La statua dell’Ospite celeste, l’Arcangelo Michele, dopo tre giorni di permanenza nella Parrocchia di Sant’Antonio Abate, lunedì 23 settembre, in tarda serata è giunta al nostro Santuario. Si è trattato di un evento di grande importanza e così la sera del 23 settembre, alle ore 21.00,  la nostra Comunità con il parroco P. Riccardo, le autorità locali, le Confraternite e i numerosi fedeli si è radunata nella Chiesa parrocchiale di Sant’Antonio Abate per salutare San Michele Arcangelo e per trasportarlo poi presso il nostro Santuario, nella Basilica di San Giuseppe, seconda meta della “Peregrinatio”. Appena i membri delle Confraternite dei Santi Protettori Sant’ Anastasio e San Nonnoso e della Madonna di Loreto, si sono caricati  sulle spalle la “macchina” per il  trasporto della Statua di San Michele Arcangelo, ha avuto inizio la solenne processione che nel suo percorso ha toccato i punti del territorio della Parrocchia, normalmente non percorribili durante altre processioni. Tutta la processione è stata vissuta in un clima straordinario di raccoglimento e di preghiera, grazie alle riflessioni, le preghiere e i canti. Tutti i presenti hanno partecipato  con un ininterrotto inno di lode elevato al Dio Altissimo per mezzo dell’Arcangelo Michele. E’ da sottolineare anche il fatto che tutte le strade sono state preparate e addobbate con grande cura, per il passaggio del  così illustre Ospite.

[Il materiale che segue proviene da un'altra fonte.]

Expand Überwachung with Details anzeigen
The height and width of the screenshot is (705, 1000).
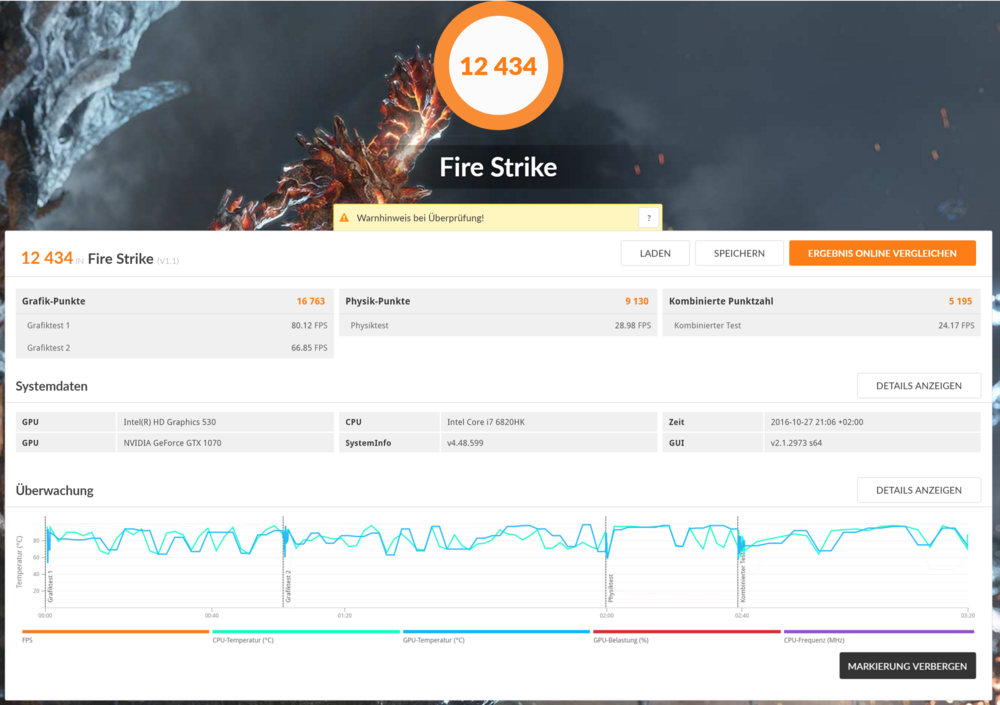pos(918,490)
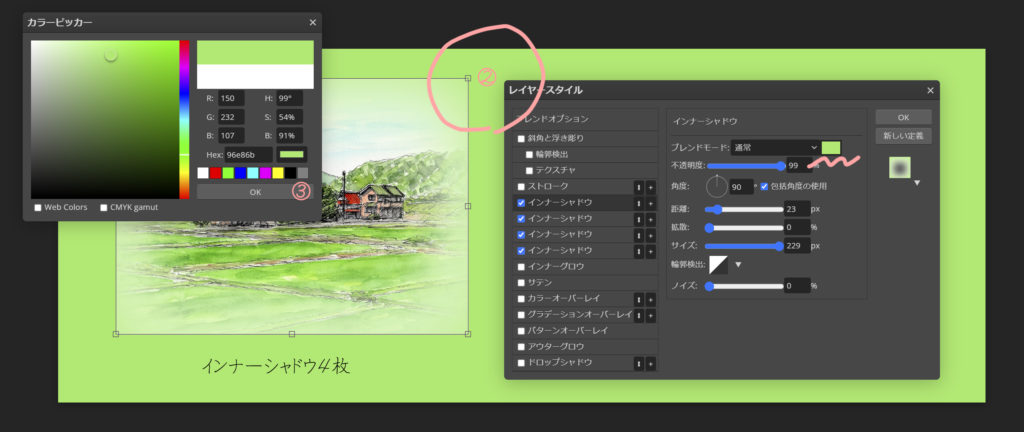
Task: Click the plus icon beside ドロップシャドウ
Action: pos(650,363)
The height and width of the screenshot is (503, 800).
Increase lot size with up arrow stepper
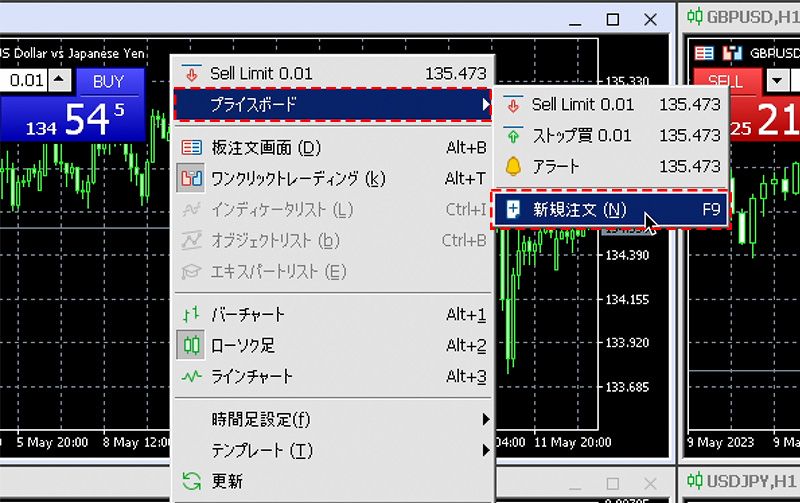(x=60, y=80)
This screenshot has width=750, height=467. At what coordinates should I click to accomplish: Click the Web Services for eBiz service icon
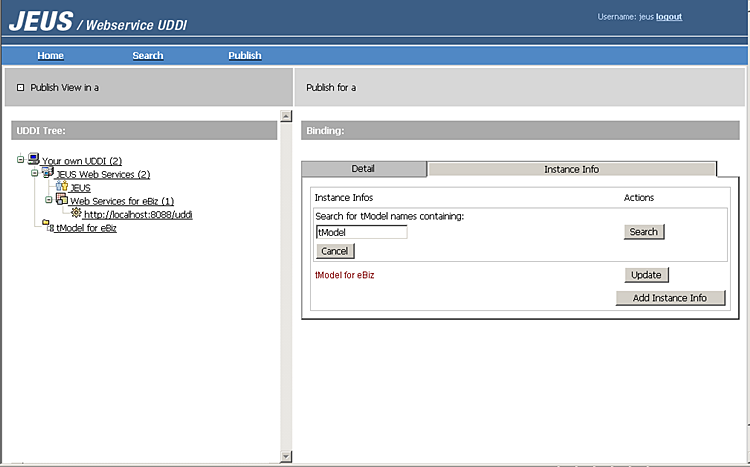[x=61, y=200]
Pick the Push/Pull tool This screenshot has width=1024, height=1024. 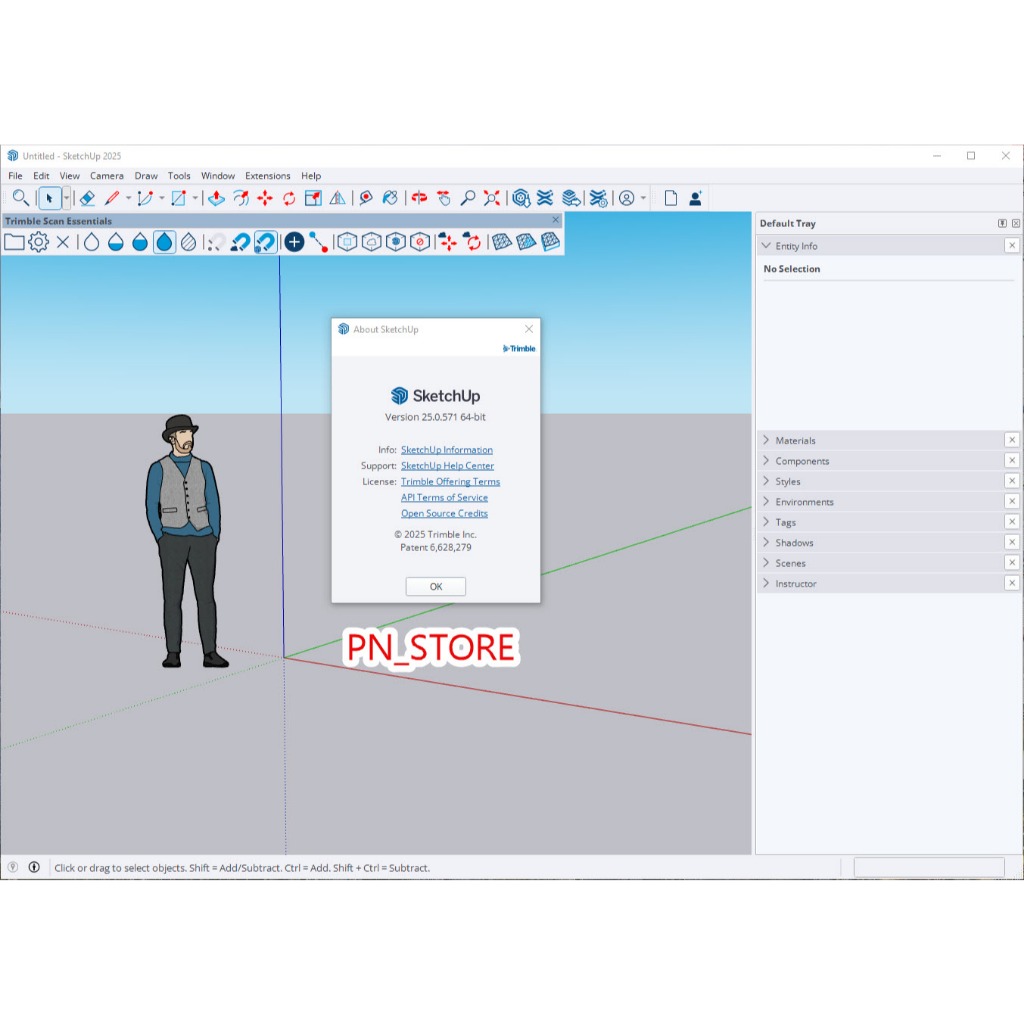click(216, 198)
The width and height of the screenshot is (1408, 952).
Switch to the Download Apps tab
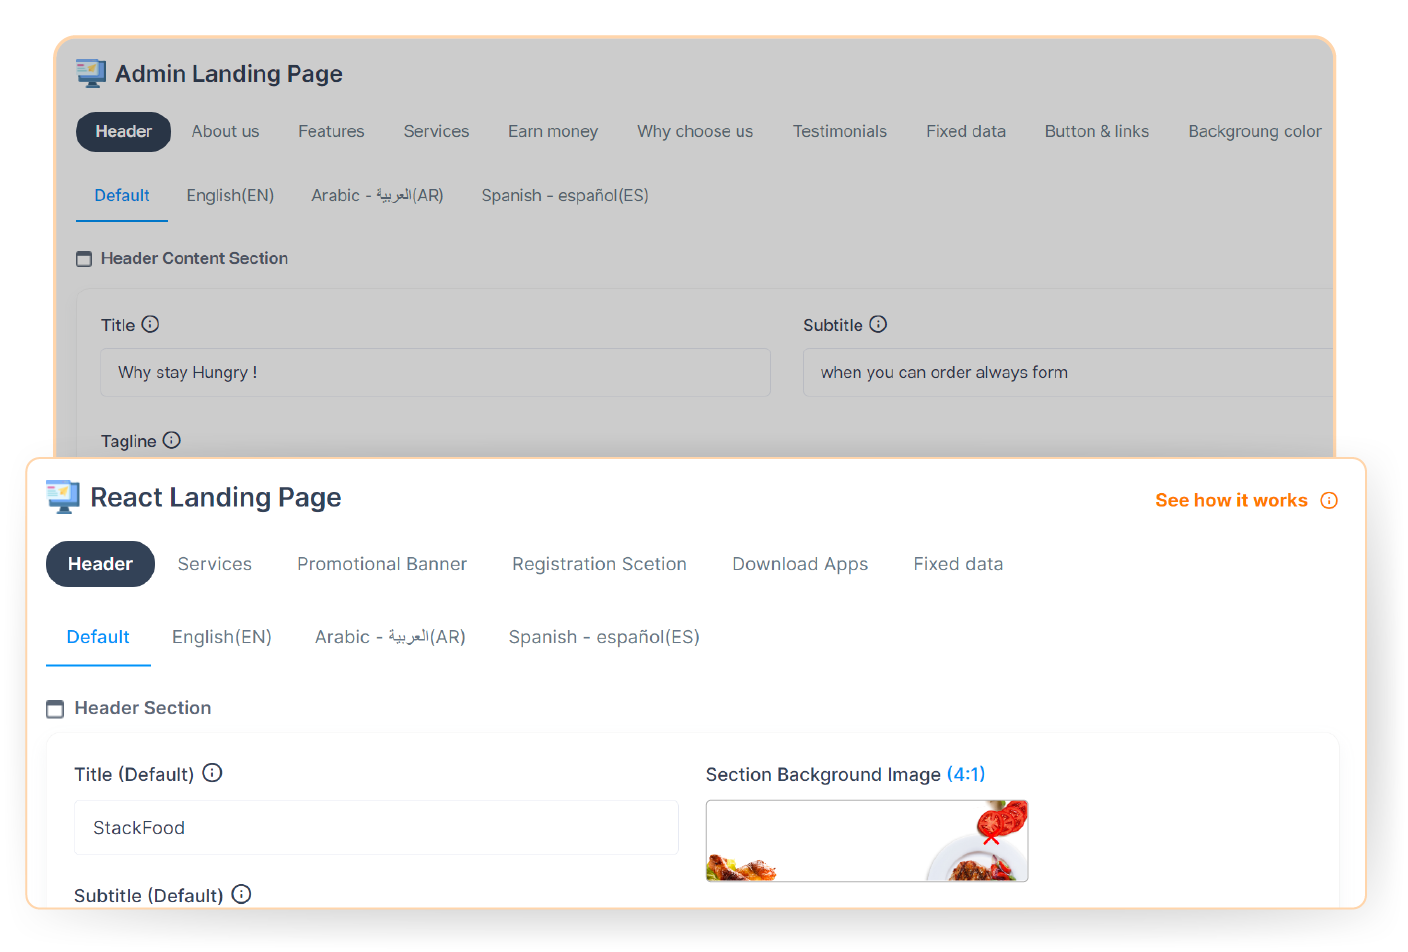[800, 563]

Verso le 22.30 la processione è giunta al nostro Santuario introducendo solennemente - con i canti e con il suono delle campane - San Michele Arcangelo nella Basilica di San Giuseppe. Dopo il ringraziamento del Parroco, tutta l’assemblea riunita ha rivolto la preghiera a San Michele con le parole dell’”Atto di affidamento”, e la  celebrazione si è conclusa con la benedizione solenne.

L’Ospite celeste, San Michele Arcangelo,  resterà nella Basilica di San Giuseppe fino alle 21.00 di giovedì  26 settembre, quando una processione con fiaccolata partirà dal Santuario per  accompagnarlo con tutti gli onori fino alla Chiesa della Santa Famiglia a Nepi.